La sentencia subraya que, a diferencia de los asalariados, los trabajadores por cuenta propia deben probar que la lesión es consecuencia "directa e inmediata" de su actividad

Una hostelera recogiendo las sillas de una terraza.

Una hostelera recogiendo las sillas de una terraza. / Víctor Echave

Oleiros

El Tribunal Superior de Xustiza de Galicia (TSXG) ha dictado una sentencia que pone el foco en la estrecha protección con la que cuentan los trabajadores autónomos frente a los episodios de siniestros laborales. El fallo confirma la resolución de un juzgado de instancia que denegó una baja laboral por incapacidad temporal a la cocinera y propietaria de un restaurante de Oleiros tras sufrir un desmayo en su establecimiento.
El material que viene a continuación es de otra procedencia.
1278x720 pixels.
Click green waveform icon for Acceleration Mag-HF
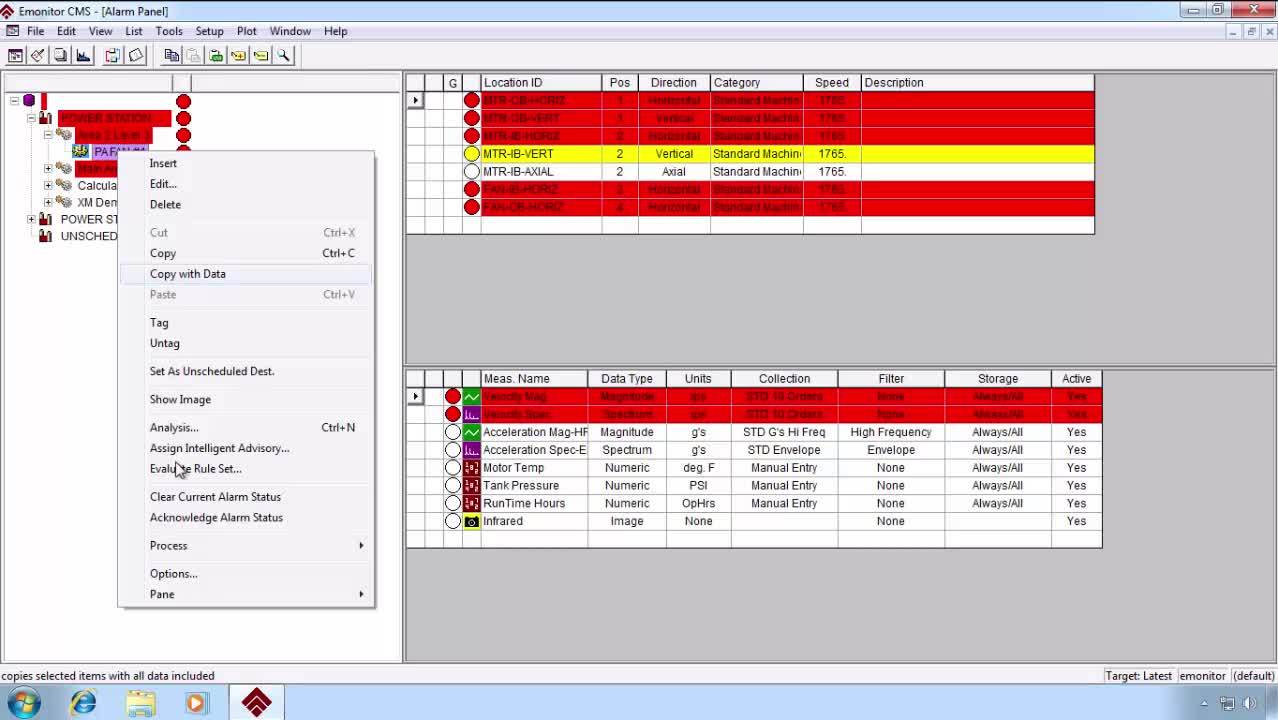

Los hechos se remontan al 1 de diciembre de 2022, cuando la trabajadora, de 64 años y afiliada al Régimen Especial de Trabajadores Autónomos (RETA), se desvaneció en la terraza del local, por lo que sufrió un fuerte impacto que derivó en la rotura de los tendones de un hombro y una bursitis.

Aunque el incidente ocurrió en el lugar y tiempo de trabajo, el Instituto Nacional de la Seguridad Social (INSS) calificó la baja como enfermedad común, y no como profesional, ya que el tribunal recuerda que la normativa para autónomos es sensiblemente más restrictiva que la del Régimen General.

Mientras que para un trabajador por cuenta ajena existe la presunción de que cualquier lesión ocurrida en el trabajo es laboral, la presunción no opera de la misma manera en el caso de los autónomos. La justicia exige que el accidente sea una "consecuencia directa e inmediata" del trabajo realizado, y la clave jurídica del fallo reside en la interpretación del artículo 316.2 de la Ley General de la Seguridad Social.

El origen de la lesión

En este caso, el Superior determina que el origen de la lesión no fue una tarea propia de la cocina o la hostelería, sino un "mareo o facto interno de salud" de la demandante. Al no existir un agente externo o una conexión probada entre el desvanecimiento y la actividad profesional, el siniestro debe ser tratado como una patología ordinaria.

Otro de los puntos determinantes es la "falta de inmediatez médica", ya que la baja laboral no se formalizó hasta febrero de 2023, es decir, más de dos meses después de la caída. Es por eso que, para los magistrados, no ha quedado probada la conexión necesaria entre el golpe sufrido en diciembre y la incapacidad temporal iniciada semanas más tarde.

La sentencia, que ya ha sido notificada a las partes, confirma la absolución de la mutua Ibermutua y de la Tesorería General de la Seguridad Social. Contra esta resolución todavía cabe interponer un recurso de casación.